Douze ans de prison ferme pour l’Italien qui a organisé les brigandages et le recel d’or et de montres de luxe, cinq à sept ans de prison ferme pour l’horloger Jean-Pierre Jaquet, complice de ces méfaits: ce sont parmi les peines les plus lourdes requises vendredi par le Ministère public neuchâtelois devant le Tribunal pénal économique du canton de Neuchâtel.

Contre les 13 autres accusés de l’”affaire Jaquet”, le procureur général Pierre Cornu a réclamé des peines allant de 10 jours amende avec sursis à huit ans de prison ferme. Le patron de l’entreprise de polissage Miranda risque ainsi quatre ans et demi de prison pour le recel de l’or volé en janvier 2002 à l’occasion du brigandage d’un fourgon devant sa propre fabrique.

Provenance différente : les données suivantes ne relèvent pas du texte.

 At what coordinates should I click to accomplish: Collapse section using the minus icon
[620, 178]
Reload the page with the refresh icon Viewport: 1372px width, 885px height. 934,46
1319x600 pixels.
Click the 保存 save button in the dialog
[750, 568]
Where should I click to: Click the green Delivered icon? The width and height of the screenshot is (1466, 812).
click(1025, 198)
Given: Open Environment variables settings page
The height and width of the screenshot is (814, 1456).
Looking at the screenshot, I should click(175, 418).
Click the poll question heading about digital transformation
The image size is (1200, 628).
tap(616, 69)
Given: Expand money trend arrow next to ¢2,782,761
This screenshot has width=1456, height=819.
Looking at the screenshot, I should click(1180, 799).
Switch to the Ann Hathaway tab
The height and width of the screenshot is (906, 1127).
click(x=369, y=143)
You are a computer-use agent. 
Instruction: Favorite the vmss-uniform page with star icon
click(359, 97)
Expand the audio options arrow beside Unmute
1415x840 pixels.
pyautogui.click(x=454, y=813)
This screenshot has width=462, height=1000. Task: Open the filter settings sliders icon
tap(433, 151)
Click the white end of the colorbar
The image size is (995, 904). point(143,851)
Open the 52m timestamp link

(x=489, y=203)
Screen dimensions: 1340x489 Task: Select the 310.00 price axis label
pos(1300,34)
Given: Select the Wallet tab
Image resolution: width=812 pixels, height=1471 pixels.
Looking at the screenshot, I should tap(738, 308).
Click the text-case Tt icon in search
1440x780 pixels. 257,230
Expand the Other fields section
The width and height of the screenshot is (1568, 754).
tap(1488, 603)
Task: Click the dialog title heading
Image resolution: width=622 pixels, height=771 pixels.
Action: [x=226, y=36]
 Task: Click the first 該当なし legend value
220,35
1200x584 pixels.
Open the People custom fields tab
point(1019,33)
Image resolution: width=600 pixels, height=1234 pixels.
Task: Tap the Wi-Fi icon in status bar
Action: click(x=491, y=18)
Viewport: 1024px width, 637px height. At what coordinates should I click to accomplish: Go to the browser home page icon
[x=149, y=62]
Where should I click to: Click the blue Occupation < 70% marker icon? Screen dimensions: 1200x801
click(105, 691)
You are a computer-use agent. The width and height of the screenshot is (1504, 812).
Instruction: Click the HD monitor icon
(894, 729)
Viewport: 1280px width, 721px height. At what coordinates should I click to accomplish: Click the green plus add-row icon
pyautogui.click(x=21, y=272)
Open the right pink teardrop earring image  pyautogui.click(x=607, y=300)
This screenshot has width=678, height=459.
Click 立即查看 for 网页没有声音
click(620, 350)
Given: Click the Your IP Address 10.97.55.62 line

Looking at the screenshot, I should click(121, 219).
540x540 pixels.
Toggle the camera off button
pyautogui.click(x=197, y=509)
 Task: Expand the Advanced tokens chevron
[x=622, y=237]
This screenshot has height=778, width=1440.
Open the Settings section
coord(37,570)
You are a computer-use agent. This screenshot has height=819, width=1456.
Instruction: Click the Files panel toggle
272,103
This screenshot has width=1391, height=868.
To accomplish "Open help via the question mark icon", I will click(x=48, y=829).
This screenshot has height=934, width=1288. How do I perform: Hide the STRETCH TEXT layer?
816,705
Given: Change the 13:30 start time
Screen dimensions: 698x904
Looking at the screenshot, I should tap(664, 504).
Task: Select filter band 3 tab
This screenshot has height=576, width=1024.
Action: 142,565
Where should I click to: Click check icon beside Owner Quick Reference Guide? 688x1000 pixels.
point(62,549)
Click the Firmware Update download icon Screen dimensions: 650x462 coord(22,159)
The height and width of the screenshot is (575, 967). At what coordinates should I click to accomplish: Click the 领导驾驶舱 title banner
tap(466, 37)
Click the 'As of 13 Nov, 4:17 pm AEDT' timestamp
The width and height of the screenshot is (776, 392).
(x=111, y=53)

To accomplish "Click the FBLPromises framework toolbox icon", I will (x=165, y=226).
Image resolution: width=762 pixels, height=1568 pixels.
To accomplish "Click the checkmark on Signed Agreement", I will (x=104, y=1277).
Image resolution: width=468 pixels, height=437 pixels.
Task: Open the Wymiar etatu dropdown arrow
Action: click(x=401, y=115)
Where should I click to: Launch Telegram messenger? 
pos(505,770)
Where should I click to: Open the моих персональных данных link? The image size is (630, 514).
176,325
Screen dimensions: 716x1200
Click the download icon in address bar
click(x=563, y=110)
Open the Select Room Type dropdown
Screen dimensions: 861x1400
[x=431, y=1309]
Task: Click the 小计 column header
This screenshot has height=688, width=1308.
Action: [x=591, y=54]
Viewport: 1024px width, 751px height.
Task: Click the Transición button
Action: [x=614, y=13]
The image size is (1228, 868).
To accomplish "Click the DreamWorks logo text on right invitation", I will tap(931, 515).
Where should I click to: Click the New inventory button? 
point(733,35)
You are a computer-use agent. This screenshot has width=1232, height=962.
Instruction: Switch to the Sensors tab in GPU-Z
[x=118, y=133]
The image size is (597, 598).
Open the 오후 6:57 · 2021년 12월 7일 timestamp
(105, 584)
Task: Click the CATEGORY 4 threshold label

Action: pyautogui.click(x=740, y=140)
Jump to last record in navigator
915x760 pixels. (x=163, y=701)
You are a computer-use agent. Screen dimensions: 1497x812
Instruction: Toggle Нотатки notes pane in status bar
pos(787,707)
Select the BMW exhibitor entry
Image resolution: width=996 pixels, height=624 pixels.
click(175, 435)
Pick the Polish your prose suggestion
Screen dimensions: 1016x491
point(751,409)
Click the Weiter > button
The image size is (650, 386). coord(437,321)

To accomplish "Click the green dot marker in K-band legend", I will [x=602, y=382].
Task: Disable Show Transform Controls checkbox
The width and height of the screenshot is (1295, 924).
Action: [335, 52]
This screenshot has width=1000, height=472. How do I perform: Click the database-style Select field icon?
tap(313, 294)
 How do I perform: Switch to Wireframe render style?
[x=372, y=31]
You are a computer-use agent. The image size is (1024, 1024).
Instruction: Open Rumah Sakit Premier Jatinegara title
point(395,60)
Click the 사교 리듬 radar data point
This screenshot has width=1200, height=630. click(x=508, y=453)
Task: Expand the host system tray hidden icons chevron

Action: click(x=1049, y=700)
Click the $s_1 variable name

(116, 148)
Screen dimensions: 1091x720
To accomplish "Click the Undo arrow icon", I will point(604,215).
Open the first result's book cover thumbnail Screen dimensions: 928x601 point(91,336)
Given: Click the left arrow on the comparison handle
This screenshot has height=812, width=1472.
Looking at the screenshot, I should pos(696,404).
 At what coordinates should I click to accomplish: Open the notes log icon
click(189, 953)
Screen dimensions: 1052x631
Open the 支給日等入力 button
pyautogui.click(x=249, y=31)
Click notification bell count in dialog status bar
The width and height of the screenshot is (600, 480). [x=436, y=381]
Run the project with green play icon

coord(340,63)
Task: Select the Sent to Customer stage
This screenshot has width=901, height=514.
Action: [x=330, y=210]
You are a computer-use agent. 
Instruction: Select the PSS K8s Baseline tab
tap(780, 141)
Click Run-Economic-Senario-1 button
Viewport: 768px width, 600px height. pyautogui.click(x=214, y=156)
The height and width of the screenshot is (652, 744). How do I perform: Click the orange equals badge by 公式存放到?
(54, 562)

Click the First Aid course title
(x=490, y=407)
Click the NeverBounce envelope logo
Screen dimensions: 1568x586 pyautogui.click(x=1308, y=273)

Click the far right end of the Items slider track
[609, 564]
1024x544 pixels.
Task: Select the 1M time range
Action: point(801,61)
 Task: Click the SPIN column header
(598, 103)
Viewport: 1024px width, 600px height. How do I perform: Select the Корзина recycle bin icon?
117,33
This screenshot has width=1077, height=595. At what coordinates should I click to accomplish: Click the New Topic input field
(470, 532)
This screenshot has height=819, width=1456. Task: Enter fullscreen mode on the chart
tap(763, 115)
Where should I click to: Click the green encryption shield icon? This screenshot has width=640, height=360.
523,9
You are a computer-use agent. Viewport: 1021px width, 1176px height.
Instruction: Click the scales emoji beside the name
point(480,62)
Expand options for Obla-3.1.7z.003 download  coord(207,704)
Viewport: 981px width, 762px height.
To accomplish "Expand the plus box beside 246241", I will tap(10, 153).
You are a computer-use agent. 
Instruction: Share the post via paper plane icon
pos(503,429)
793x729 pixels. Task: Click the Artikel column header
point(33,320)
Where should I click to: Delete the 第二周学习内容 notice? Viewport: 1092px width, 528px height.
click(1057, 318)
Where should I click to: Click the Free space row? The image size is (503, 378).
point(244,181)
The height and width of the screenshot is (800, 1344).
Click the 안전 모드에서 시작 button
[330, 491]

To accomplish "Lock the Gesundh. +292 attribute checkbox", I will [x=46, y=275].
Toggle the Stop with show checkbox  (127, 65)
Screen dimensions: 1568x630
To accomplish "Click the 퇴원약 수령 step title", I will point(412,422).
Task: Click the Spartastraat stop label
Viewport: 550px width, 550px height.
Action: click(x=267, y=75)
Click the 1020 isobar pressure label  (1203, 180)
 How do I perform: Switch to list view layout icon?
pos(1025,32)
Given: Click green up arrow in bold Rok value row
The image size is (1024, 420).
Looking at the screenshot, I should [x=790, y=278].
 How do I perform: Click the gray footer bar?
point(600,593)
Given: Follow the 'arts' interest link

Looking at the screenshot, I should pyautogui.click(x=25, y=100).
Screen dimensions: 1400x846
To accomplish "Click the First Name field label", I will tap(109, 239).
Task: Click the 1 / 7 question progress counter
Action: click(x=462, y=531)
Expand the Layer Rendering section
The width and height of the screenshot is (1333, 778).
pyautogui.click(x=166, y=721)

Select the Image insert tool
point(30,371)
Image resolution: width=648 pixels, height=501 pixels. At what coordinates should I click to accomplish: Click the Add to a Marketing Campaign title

Un autre protagoniste de ce braquage, au cours duquel le chauffeur de la camionnette avait été séquestré, encourt six ans de prison. Un cinquième accusé, impliqué pour sa part dans le brigandage de l’usine RSM du Locle pourrait passer six ans et demi derrière les barreaux. Enfin le procureur s’est encore montré sévère envers un sixième prévenu qui a participé aux deux brigandages et tiré des coups de feu contre l’usine Jaquet: il a requis huit ans de prison.

Les prévenus sont accusés, à divers degrés, de faux dans les titres, vol, recel, contrefaçon de montres, trafic de montres volées et, pour certains, de brigandage et de séquestration.